The pattern of hospitalization rates by age group within Medicaid claims alone is similar to prior findings [11, 15], in which the apparent rate increases up to age 64, then declines at age 65. This implausible pattern is probably an artifact of benefit structures, in which hospitalizations of Medicaid beneficiaries age ≥ 65 who are enrolled in Medicare are covered by Medicare (the primary payer for dual enrollees). Notably, reliance on Medicaid claims alone would have also missed a substantive number of hospitalizations in non-elders, especially among persons age 45–64. This may be due to the fact that non-elders account for ~40% of all dual enrollees and have poorer health than older adults enrolled in Medicare alone [16]. These findings reinforce the importance of obtaining corresponding Medicare claims of dual enrollees in studies using Medicaid data, even if limited to a non-elder adult population [11, 15]. High rates of hospitalization in beneficiaries age <1 year appear to be driven by diagnostic coding of liveborn infant status in newborns.

We examined two crude markers of apparent diagnostic miscoding (i.e., pregnancy complications in males and older females, prostate cancer in females) and found that gross inconsistencies were uncommon. While reassuring, this finding does not eliminate the need to formally evaluate the validity and performance metrics of specific health outcomes of interest. Fortunately, it is now possible, for research purposes, to access primary medical records to validate diagnoses from inpatient and outpatient Medicaid and Medicare claims―with retrieval rates ranging from 29–89% for inpatient charts and 27–66% for outpatient charts [17,18,19,20,21,22,23,24,25,26,27].

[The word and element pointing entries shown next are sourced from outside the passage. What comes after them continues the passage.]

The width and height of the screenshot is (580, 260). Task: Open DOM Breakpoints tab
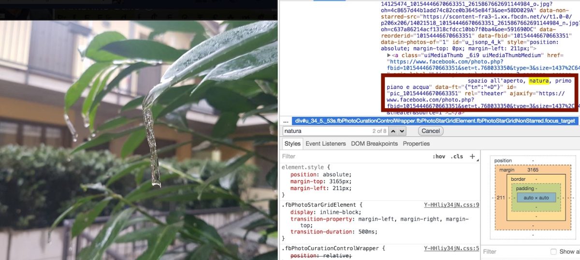374,144

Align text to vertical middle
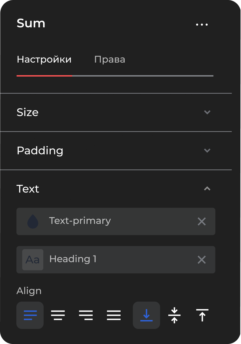click(x=174, y=315)
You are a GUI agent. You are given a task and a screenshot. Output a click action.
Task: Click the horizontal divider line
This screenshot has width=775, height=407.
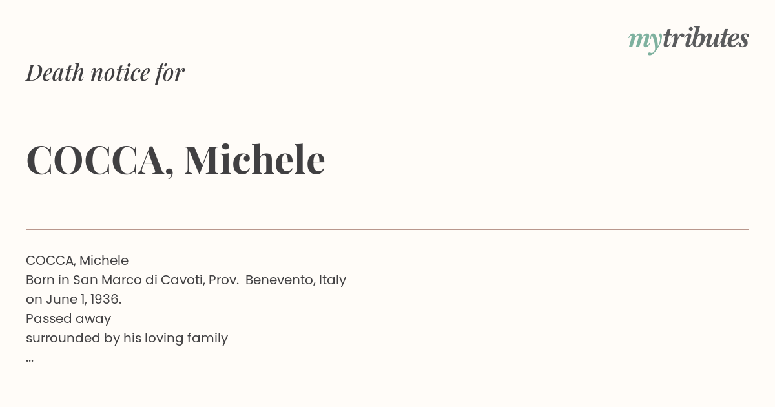tap(388, 229)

We are unaware of a single standard approach to examine the general validity of a health services database. Therefore, we selected metrics that were broadly applicable, intuitively appealing, easy to measure, and easy to interpret. This is consistent with our prior work in this area [15] and in alignment with fit-for-use quality assessment components described by Kahn et al. [28] and Brown et al. [29] The findings herein build upon our prior work by: a) including an additional 11 file years of data, thereby allowing us to examine long-term trends in data quality and quantify the persistence of the Medicaid population; b) including Medicare PDE data, since its implementation in 2006; and c) assessing the consistency in quality across multiple data contractors. While other researchers have examined some broad measures of CMS data quality [30, 31], their datasets under study were from the 1980s and predated the current model by which CMS prepares data for and provides data to researchers.

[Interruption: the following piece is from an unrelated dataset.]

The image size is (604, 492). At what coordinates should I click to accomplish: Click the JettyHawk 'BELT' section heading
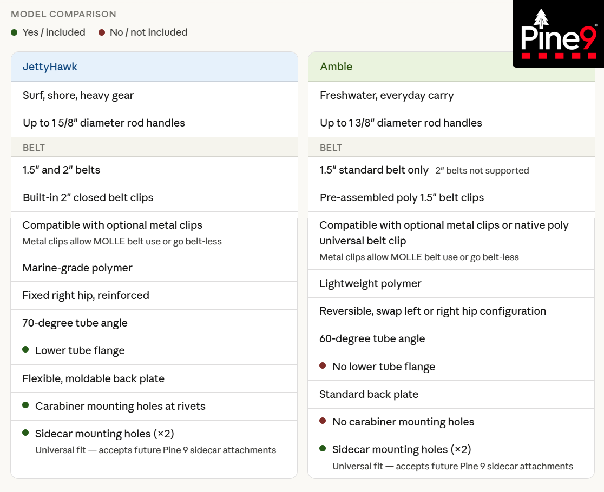(x=34, y=148)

Big data is a large part of the future of healthcare [32]. However, the use and analysis of big data must be based on accurate and high-quality information―a necessary condition for generating value from big data [33]. Medicaid data available from CMS have tremendous potential utility for research that will ultimately improve the health of the public. Performing exploratory data analyses, such as that conducted herein, is an important first step in using administrative databases. Of course, failure to identify problems in the course of such analyses is no guarantee that the data are valid and complete—especially when selected quality metrics represent a tiny fraction of metrics that could be examined (e.g., trends in claims for ambulatory care encounters, trends in claims for laboratory orders [29]). Given the potential for error in administrative data due to variation in individual states’ program structures and data processing practices, such as diagnostic miscoding, the analyses presented herein can provide a baseline level of understanding of such data.

Conclusion

In conclusion, we broadly examined the quality of thirteen file years of Medicaid and Medicare data from five large states obtained via CMS and its contractors. The findings are reassuring to researchers―millions of beneficiaries are able to be studied over time without gaps in enrollment, prescription claims appear to be complete and their NDCs identifiable, and obvious diagnostic miscoding is rare. Researchers using Medicaid data to study hospital outcomes should obtain supplementary Medicare data on dual enrollees for studies of persons age 45 years and above.